Exercise material:
+ + + + + + +
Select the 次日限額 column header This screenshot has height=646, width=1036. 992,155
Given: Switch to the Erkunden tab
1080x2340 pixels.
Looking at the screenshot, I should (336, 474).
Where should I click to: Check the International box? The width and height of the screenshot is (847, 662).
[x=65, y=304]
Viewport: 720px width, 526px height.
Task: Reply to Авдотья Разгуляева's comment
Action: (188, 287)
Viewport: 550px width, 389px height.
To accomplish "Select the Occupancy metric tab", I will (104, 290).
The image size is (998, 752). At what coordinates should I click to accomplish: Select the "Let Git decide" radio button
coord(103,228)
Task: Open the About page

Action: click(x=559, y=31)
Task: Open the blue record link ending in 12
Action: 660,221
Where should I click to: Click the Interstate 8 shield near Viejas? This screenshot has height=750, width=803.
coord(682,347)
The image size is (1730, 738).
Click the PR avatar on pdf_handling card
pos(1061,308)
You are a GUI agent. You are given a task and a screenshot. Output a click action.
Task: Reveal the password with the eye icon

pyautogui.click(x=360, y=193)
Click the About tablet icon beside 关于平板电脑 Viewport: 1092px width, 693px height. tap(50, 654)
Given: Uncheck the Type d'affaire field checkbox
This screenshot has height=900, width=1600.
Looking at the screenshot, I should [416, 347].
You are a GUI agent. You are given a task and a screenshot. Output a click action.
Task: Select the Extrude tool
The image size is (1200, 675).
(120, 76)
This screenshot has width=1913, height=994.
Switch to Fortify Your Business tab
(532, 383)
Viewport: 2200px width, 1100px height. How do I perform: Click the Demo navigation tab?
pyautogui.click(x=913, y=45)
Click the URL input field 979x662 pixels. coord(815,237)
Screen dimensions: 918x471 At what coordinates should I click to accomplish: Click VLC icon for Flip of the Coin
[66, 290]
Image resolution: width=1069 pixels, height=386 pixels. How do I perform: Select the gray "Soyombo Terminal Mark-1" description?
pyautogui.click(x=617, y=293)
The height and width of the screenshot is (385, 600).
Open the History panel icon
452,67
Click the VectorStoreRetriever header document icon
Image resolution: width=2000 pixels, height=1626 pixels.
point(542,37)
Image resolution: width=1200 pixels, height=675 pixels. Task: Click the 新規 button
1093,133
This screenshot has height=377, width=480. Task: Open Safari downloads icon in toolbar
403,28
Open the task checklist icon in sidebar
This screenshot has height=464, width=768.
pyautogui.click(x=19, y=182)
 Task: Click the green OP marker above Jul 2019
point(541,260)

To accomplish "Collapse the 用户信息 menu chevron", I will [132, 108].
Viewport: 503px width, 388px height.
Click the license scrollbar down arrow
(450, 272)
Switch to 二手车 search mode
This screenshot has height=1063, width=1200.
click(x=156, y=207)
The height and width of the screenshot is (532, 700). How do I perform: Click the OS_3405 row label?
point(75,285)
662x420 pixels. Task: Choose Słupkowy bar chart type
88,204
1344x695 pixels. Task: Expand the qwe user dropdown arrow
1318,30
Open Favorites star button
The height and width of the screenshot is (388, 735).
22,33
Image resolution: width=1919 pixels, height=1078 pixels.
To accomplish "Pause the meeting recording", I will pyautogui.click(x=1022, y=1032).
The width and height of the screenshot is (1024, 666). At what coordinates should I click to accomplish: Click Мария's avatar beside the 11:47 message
+ + + + + + +
Work required: Please give back, exactly as it stands above, the stretch from the line with "Where should I click to: Click" through the line with "The height and width of the screenshot is (385, 600).", and no line outside it.

Task answer:
Where should I click to: Click the Interstate 8 shield near Viejas? This screenshot has height=750, width=803.
coord(682,347)
The image size is (1730, 738).
Click the PR avatar on pdf_handling card
pos(1061,308)
You are a GUI agent. You are given a task and a screenshot. Output a click action.
Task: Reveal the password with the eye icon

pyautogui.click(x=360, y=193)
Click the About tablet icon beside 关于平板电脑 Viewport: 1092px width, 693px height. tap(50, 654)
Given: Uncheck the Type d'affaire field checkbox
This screenshot has height=900, width=1600.
Looking at the screenshot, I should [416, 347].
You are a GUI agent. You are given a task and a screenshot. Output a click action.
Task: Select the Extrude tool
The image size is (1200, 675).
(120, 76)
This screenshot has width=1913, height=994.
Switch to Fortify Your Business tab
(532, 383)
Viewport: 2200px width, 1100px height. How do I perform: Click the Demo navigation tab?
pyautogui.click(x=913, y=45)
Click the URL input field 979x662 pixels. coord(815,237)
Screen dimensions: 918x471 At what coordinates should I click to accomplish: Click VLC icon for Flip of the Coin
[66, 290]
Image resolution: width=1069 pixels, height=386 pixels. How do I perform: Select the gray "Soyombo Terminal Mark-1" description?
pyautogui.click(x=617, y=293)
The height and width of the screenshot is (385, 600).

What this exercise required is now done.